Google apparently thinks I don’t need one. How do they think people are reading blogs? I suppose the same way that I’ve been doing it since my Google Reader got clogged up with old posts — by clicking through to the blogs of people who comment on my blog or participate in the same memes I do, by clicking on blog post links when I notice them on Twitter and Facebook, and by visiting a blog directly when I happen to think of a blogger just to see what she or he is up to today.
If I don’t need a Feed Reader, does that open up space in my social media toolbox for something else? Chris tweeted about Spundge during Bloggiesta, so I’ve decided to explore that. It can still serve as my Feed Reader: 5 reasons why Spundge should be your Google Reader alternative. But it is also a discovery and curation tool.
That article includes instructions for transferring feeds, which was easy enough. I suggest cleaning up your feed reader in Google Reader first rather than move over inactive feeds. It’s easier to spot the inactive feeds from Google Reader’s interface than it is in Spundge.
This might be a little meta, but I needed to first understand how other people are using Spundge, so my first task was to create a Notebook (much of the paradigm feels a bit like Evernote) called Spundge Exploration to collect what I found. It turned out that was a good first move, because it plopped me into a tutorial mode, showing me how to pull in content from a variety of feeds.
The Spundge search had the same problem that Google search does with the word — insists on giving results for “sponge” as well. But I put “Spundge” in quotes and that helped a little. One thing I found was a free class on April 10 for learning more: Content Curation and Creation with Spundge: A Digital Tools Tutorial.
That wasn’t entirely satisfying, so I decided to look at the Public Notebooks to see what other Spundge users put in their notebooks about Spundge. I can’t be the only person who likes to start on the meta level. That helped me find some interesting articles about how to use Spundge for discovering and curating content in ways that would be helpful to build a blog post like this one with information from around the internet:
- Spundge Is a Great Leap Forward at Newspaper Death Watch
- Curated Content & Spundge at Dysart & Jones Associates
- How to use Spundge to collect, curate and publish digital content at journalism.co.uk
A separate project on how to use Pinterest for marketing took a similar path. I found better results in other people’s notebooks than I did in the stream. In that sense, Spundge felt a bit like Pinterest, although I desperately wanted something like the Repin capability. Instead, I ended up going to the original site and using the Spundge extension from Chrome to put the articles of interest in my own notebook after discovering them through someone else’s notebook.
All interesting, but none of that showed me how I could make Spundge look and act like my old Google Reader account if I wanted it to.
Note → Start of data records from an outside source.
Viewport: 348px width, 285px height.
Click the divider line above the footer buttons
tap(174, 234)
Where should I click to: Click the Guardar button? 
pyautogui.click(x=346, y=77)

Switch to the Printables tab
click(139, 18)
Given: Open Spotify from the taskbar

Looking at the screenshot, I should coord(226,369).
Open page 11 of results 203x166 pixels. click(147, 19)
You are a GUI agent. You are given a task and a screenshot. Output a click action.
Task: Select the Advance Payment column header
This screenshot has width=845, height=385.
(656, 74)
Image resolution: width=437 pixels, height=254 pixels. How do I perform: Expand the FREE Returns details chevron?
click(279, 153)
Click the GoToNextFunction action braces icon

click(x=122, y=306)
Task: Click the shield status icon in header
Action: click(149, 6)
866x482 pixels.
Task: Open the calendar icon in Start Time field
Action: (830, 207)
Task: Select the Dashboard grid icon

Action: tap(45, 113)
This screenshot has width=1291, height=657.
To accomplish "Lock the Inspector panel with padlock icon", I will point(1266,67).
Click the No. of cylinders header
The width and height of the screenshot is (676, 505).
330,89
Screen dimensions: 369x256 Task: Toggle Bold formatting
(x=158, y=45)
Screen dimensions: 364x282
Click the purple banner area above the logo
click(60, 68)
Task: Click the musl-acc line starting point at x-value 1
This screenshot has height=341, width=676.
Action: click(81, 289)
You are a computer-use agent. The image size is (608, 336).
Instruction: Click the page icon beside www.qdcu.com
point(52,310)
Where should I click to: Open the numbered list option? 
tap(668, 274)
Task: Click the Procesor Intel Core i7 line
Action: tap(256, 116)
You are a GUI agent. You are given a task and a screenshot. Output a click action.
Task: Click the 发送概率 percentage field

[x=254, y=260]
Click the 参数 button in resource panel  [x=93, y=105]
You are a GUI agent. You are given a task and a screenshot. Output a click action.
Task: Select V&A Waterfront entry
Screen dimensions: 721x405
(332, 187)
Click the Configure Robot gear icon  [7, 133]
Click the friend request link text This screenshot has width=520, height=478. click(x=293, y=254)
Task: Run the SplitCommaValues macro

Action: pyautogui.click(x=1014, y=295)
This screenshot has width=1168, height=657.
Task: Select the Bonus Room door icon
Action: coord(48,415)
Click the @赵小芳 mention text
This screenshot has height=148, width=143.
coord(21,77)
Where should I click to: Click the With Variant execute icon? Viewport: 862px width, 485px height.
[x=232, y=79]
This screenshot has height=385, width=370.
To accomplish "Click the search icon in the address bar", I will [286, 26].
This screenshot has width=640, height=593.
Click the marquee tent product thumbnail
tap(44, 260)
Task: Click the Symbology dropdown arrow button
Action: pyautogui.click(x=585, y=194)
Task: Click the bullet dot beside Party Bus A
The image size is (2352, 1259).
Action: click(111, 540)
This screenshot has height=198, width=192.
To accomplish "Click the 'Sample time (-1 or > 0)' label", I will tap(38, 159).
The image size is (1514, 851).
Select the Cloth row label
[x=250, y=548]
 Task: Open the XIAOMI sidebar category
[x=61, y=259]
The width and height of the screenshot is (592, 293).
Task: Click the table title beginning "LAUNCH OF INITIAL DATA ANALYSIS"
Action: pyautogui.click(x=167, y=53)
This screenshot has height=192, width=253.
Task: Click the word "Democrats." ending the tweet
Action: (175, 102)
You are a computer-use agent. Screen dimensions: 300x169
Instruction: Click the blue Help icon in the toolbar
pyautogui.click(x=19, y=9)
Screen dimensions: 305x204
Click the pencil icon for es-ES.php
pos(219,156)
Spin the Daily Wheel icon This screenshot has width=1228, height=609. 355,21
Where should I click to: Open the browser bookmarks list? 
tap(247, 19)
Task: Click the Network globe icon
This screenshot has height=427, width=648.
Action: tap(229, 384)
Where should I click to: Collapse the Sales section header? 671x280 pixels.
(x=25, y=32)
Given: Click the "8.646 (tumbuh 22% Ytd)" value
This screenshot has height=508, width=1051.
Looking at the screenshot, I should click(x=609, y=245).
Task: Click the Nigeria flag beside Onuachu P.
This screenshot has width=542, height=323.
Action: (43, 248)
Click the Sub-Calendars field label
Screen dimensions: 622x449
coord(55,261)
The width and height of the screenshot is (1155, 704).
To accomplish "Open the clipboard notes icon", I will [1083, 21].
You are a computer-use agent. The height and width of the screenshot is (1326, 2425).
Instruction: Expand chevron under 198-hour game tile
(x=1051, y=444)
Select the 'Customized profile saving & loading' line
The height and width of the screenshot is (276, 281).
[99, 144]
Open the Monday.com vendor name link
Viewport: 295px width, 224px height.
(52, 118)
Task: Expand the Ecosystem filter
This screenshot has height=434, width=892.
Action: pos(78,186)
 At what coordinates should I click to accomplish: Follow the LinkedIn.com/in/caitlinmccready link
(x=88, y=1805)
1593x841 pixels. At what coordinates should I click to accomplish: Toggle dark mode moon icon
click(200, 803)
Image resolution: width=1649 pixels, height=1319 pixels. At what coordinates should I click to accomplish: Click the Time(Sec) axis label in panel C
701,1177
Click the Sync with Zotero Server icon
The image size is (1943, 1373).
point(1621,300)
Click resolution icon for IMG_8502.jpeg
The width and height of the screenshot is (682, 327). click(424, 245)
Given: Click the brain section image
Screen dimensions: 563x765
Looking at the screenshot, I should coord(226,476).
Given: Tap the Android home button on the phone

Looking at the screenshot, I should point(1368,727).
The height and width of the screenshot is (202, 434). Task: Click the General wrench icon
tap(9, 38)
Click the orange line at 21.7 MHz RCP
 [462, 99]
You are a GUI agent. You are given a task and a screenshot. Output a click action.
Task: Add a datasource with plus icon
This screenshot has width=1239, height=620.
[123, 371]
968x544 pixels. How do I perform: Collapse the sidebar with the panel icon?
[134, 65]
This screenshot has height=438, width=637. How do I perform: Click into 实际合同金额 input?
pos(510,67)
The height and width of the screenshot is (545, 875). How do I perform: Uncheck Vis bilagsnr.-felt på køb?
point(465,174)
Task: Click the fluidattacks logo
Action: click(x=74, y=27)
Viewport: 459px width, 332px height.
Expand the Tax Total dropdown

It took a little while, but I figured out that in the “firehoses” section on a notebook’s page, I could click a small arrow next to Spundge and have the opportunity to add feed URLs or choose from the feeds I previously brought over from Google Reader. To get started, I added my blog and Chrisbookarama and a few others. Here’s what that looks like: Book Blogs Notebook.
It might be good marketing for book blogs to have a public Book Blogs Notebook on Spundge. If other book bloggers join Spundge, let me know and we can collaborate on that notebook to make it more complete and a place where journalists might discover our collective genius.
Edited to add: actually, it turns out you can’t see the stream unless it’s your notebook — check out the Spundge videos for a preview of what streams look like. And, that won’t help as a marketing tool unless we save our best posts for journalists to make use of them.
Bottom line. If I want a tool for checking up on my favorite blogs every day, I’ll probably use Bloglovin. But I may decide that I can live without a Feed Reader. In either case, I intend to keep playing with Spundge as tool for discovering and organizing web content.